Safire's memo and his speech for Nixon were dusted off in 1996 by LA Times columnist Jim Mann, who discovered them in a file titled, "IN THE EVENT OF MOON DISASTER." "'These brave men, Neil Armstrong and Buzz Aldrin, know there is no hope for their recovery,'' the President would have had to say. ''But they also know that there is hope for mankind in their sacrifice… In ancient days, men looked at stars and saw their heroes in the constellations. In modern times, we do much the same, but our heroes are epic men of flesh and blood."

Fate has ordained that the men who went to the moon to explore in peace will stay on the moon to rest in peace.

These brave men, Neil Armstrong and Edwin Aldrin, know that there is no hope for their recovery. But they also know that there is hope for mankind in their sacrifice.

These two men are laying down their lives in mankind's most noble goal: the search for truth and understanding.

They will be mourned by their families and friends; they will be mourned by their nation; they will be mourned by the people of the world; they will be mourned by a Mother Earth that dared send two of her sons into the unknown.

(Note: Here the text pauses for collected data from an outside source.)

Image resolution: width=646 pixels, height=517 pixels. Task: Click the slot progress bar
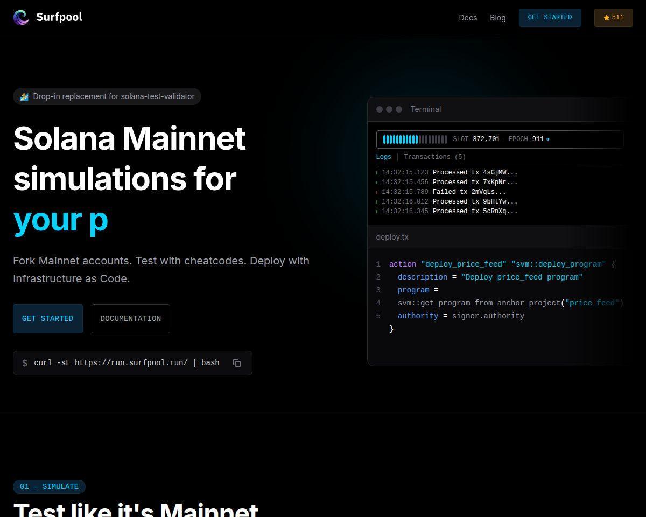415,139
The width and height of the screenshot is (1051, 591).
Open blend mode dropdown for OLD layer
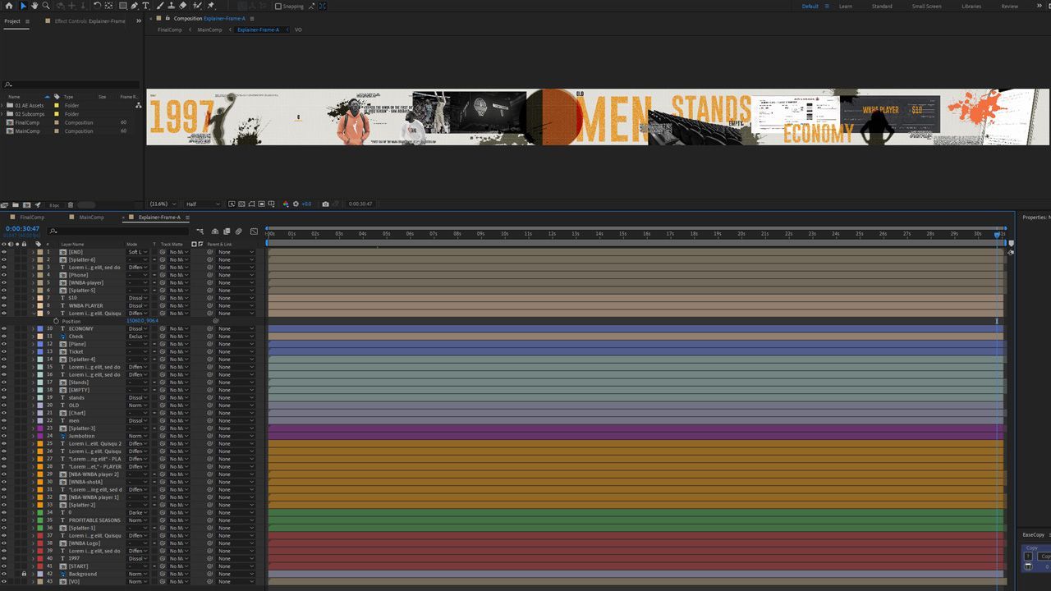coord(138,405)
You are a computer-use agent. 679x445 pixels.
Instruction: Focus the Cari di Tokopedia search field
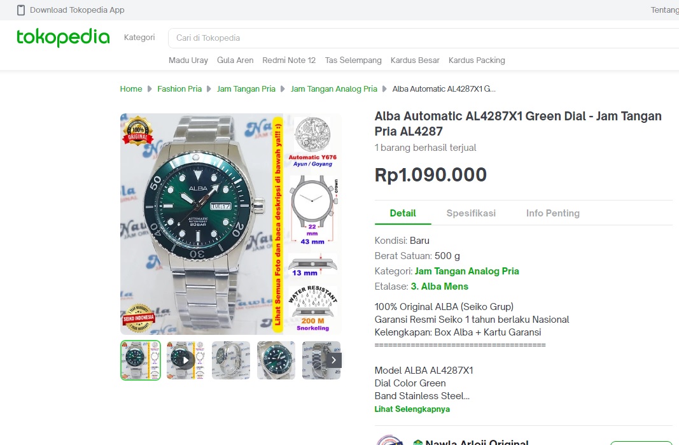pos(423,38)
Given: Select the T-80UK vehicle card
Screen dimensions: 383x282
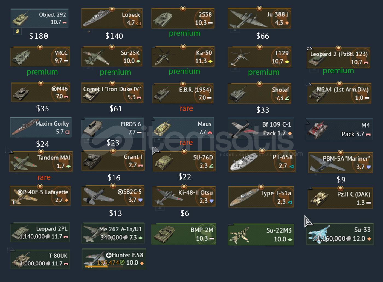Looking at the screenshot, I should 40,259.
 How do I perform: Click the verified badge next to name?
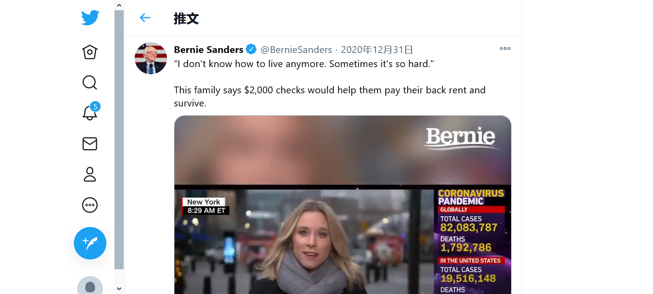(x=251, y=49)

In their exploration, they stirred the people of the world to feel as one; in their sacrifice, they bind more tightly the brotherhood of man.

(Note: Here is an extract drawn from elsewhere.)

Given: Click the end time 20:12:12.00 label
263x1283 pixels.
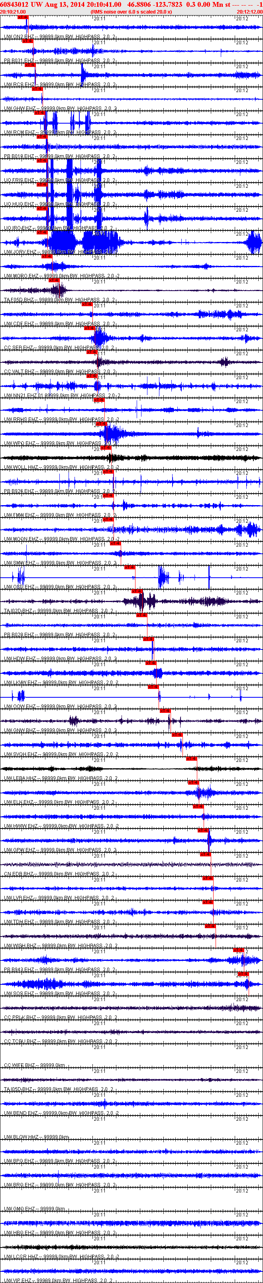Looking at the screenshot, I should click(250, 11).
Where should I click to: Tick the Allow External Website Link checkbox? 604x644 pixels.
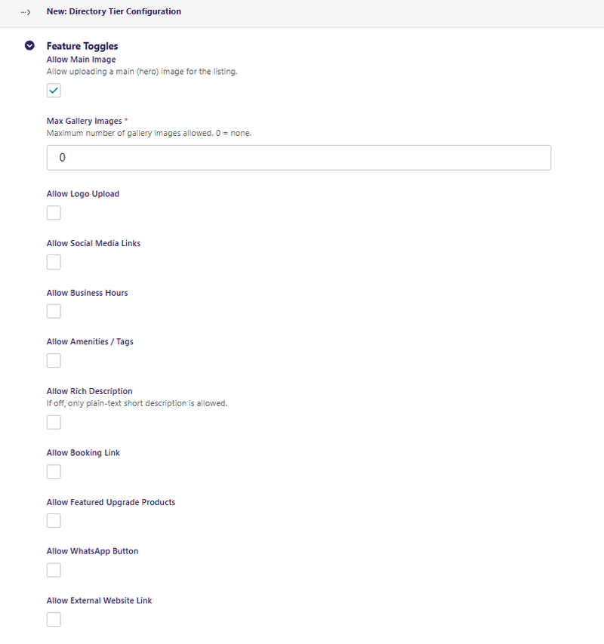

In ancient days, men looked at stars and saw their heroes in the constellations. In modern times, we do much the same, but our heroes are epic men of flesh and blood.

Others will follow, and surely find their way home. Man's search will not be denied. But these men were the first, and they will remain the foremost in our hearts.

For every human being who looks up at the moon in the nights to come will know that there is some corner of another world that is forever mankind.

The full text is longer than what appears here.